### [Stored entries]
━━━

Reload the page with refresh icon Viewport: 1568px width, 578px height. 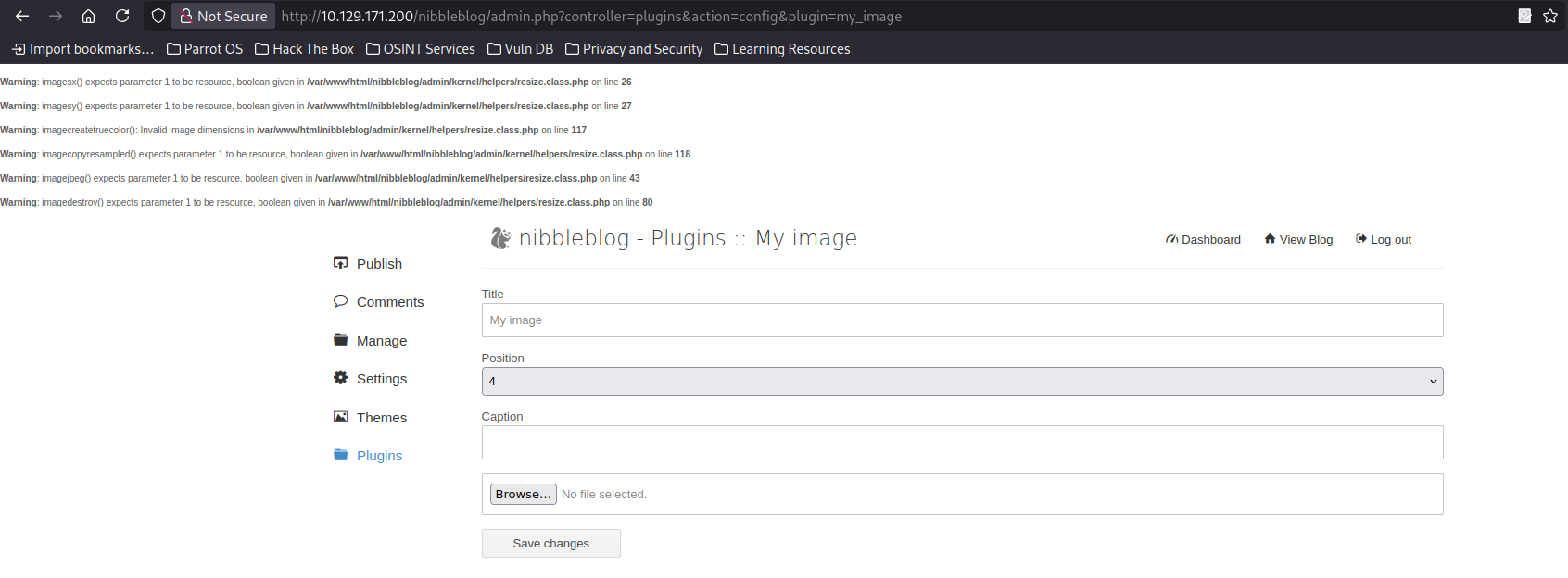pos(122,16)
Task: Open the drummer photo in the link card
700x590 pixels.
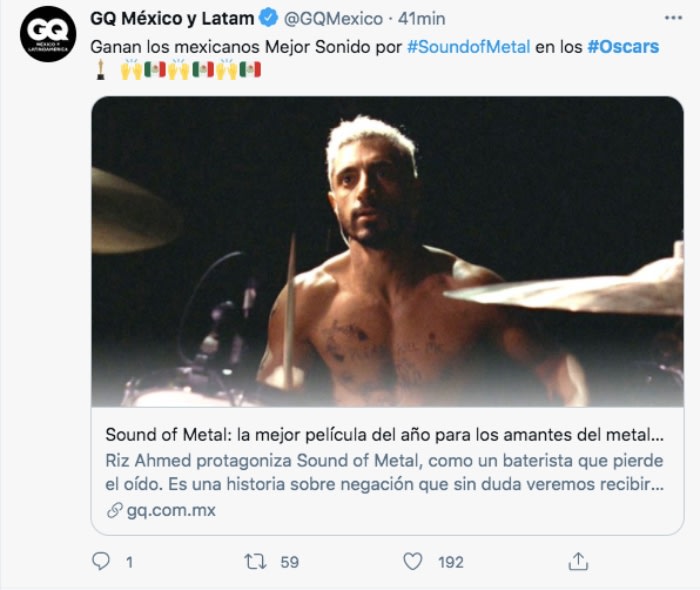Action: pos(388,252)

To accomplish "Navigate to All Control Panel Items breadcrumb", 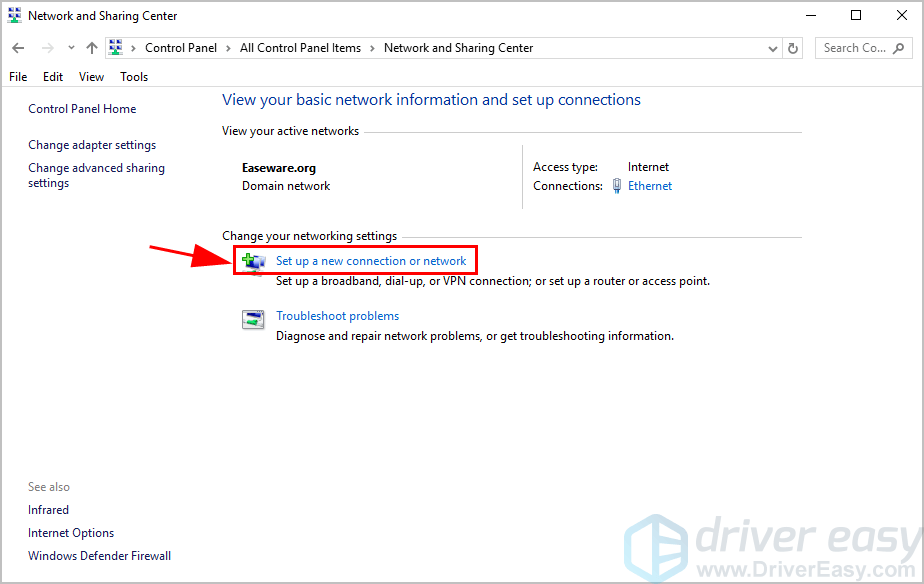I will click(300, 48).
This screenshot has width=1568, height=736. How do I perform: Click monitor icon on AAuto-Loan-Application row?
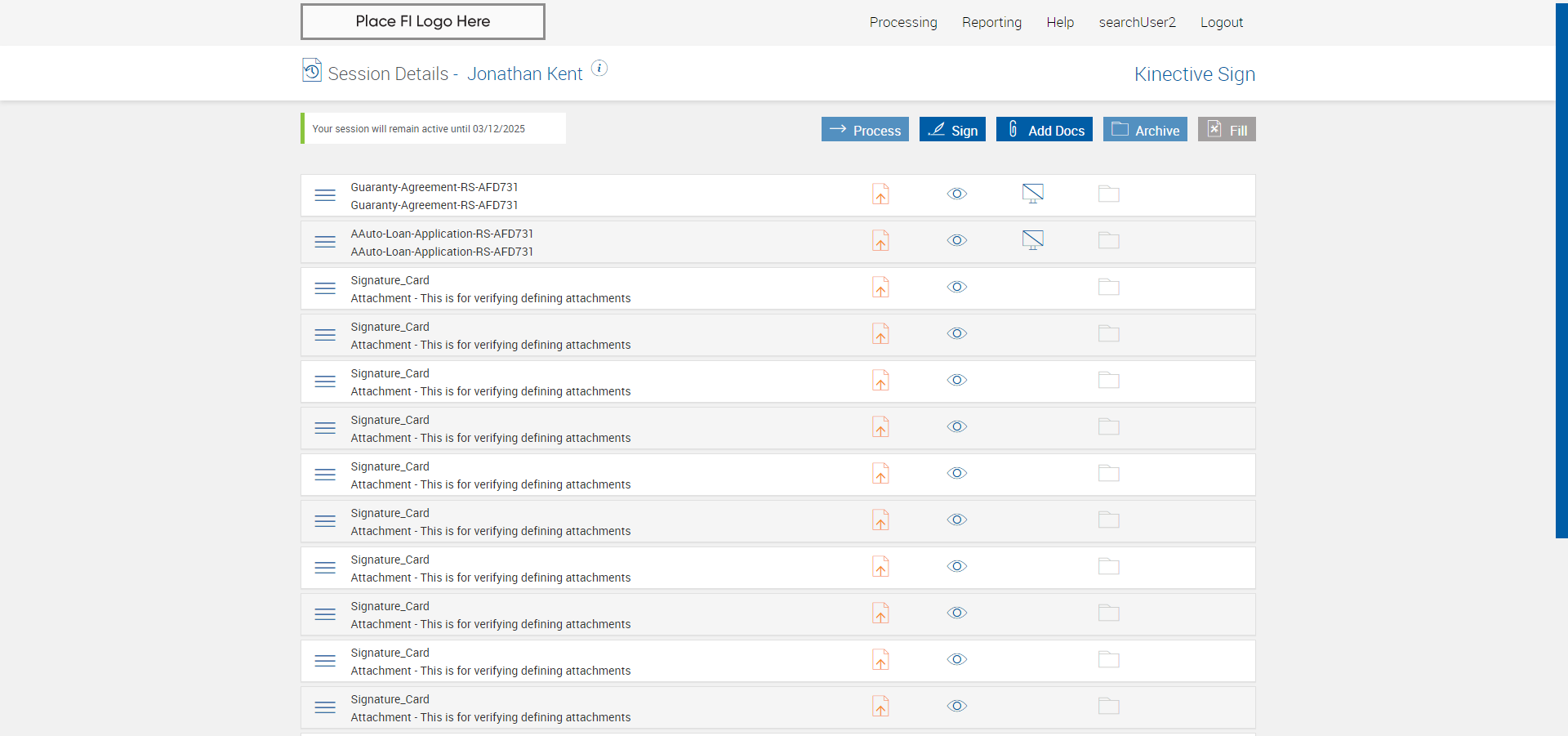point(1033,240)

━━━

### [How to complete this task]
Each line from the one with "This screenshot has" through the final line of the records must be copied exactly, with no pictures and no additional lines.

### [Exercise output]
This screenshot has width=1568, height=736. How do I perform: Click monitor icon on AAuto-Loan-Application row?
point(1033,240)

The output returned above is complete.